## [GIVEN EXERCISE]
Pick out every line in the items below that contains the word "This", and copy each one. Match the case exactly.

## [SUPPLIED ENTRIES]
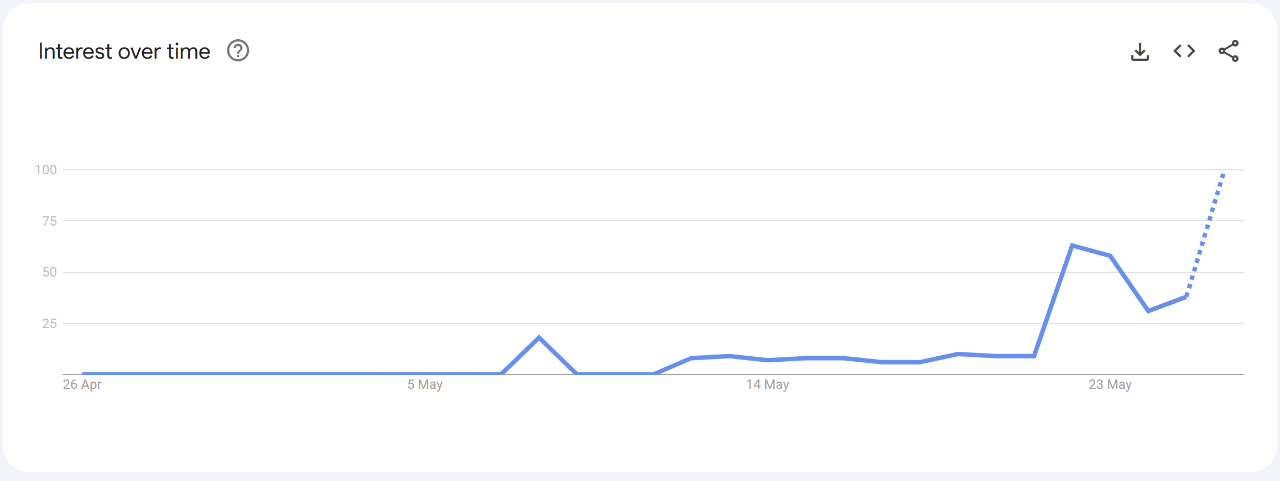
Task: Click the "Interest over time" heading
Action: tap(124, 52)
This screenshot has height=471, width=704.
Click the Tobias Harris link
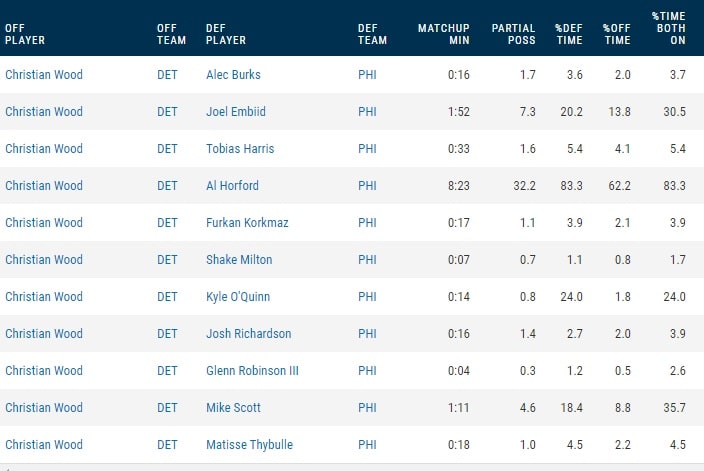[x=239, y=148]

==

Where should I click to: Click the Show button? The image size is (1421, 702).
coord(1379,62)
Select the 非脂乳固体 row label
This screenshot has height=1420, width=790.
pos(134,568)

==

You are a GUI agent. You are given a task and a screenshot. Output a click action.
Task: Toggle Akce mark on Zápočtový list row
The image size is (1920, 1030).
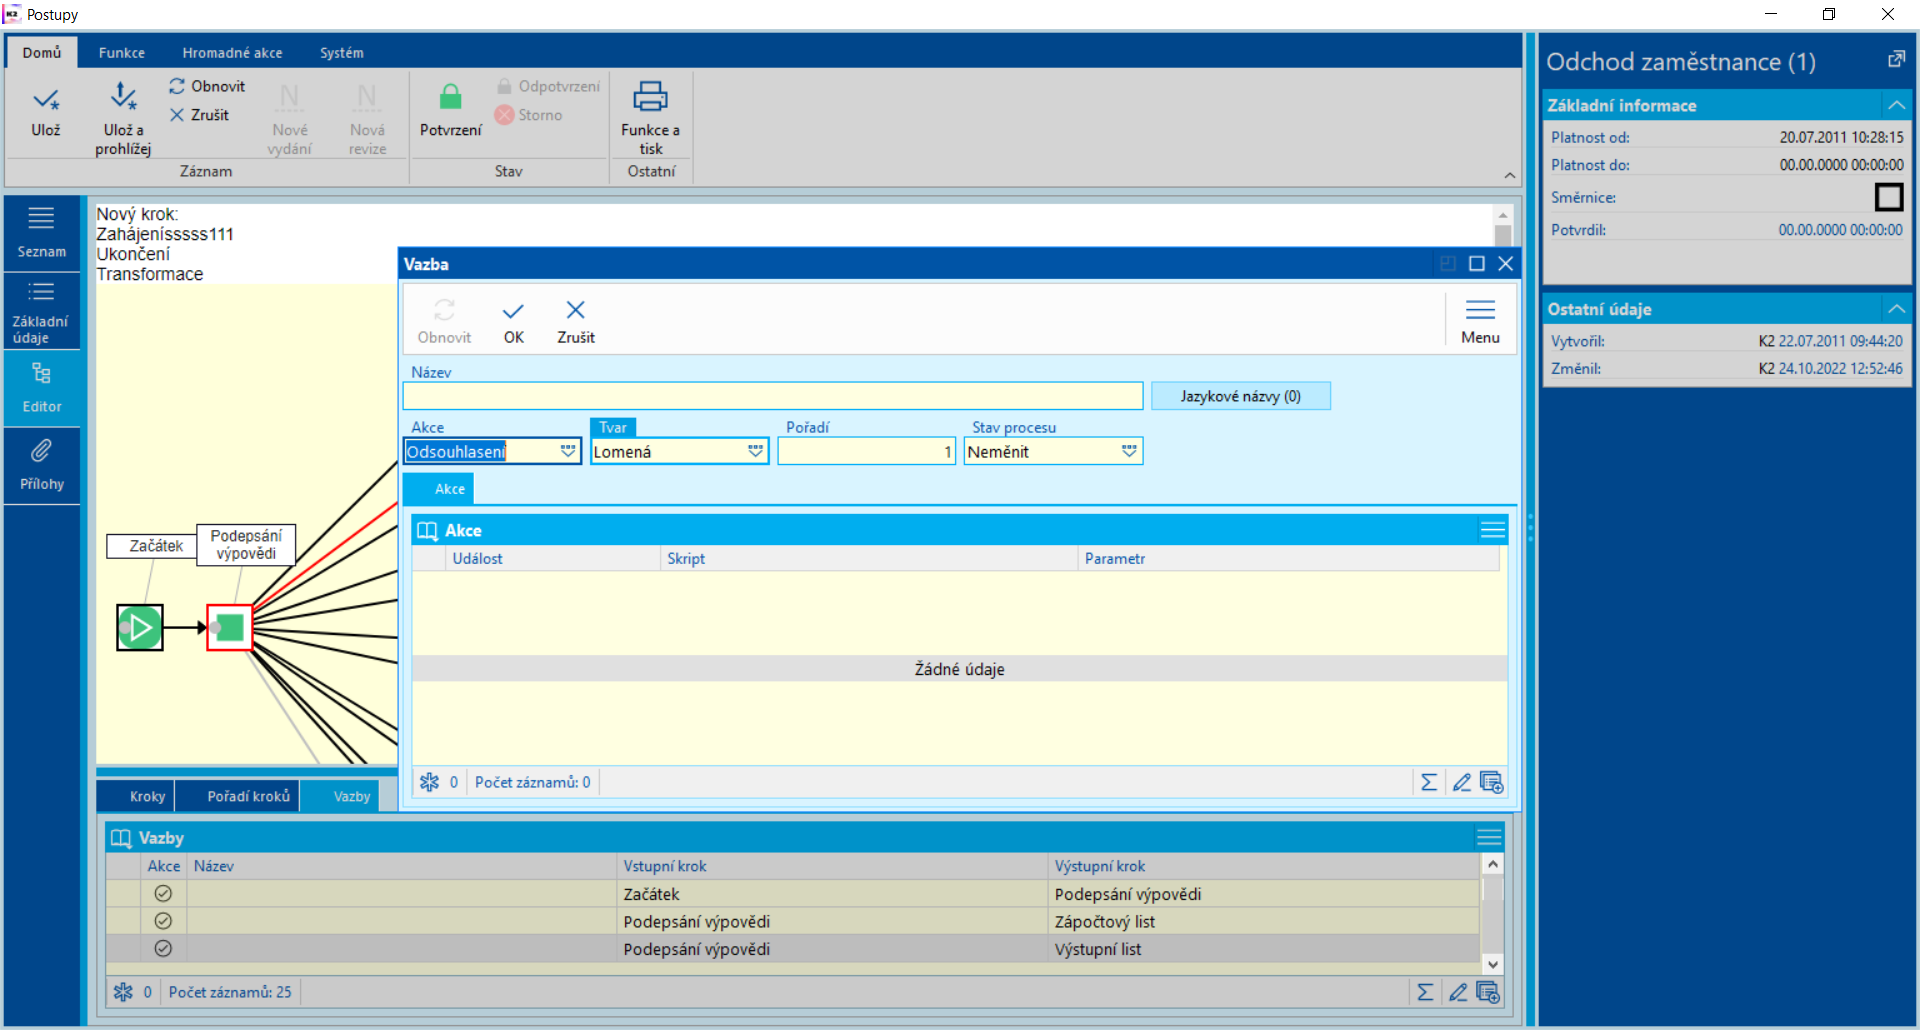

## [PROBLEM SOLUTION]
This screenshot has height=471, width=704.
This screenshot has height=1420, width=790.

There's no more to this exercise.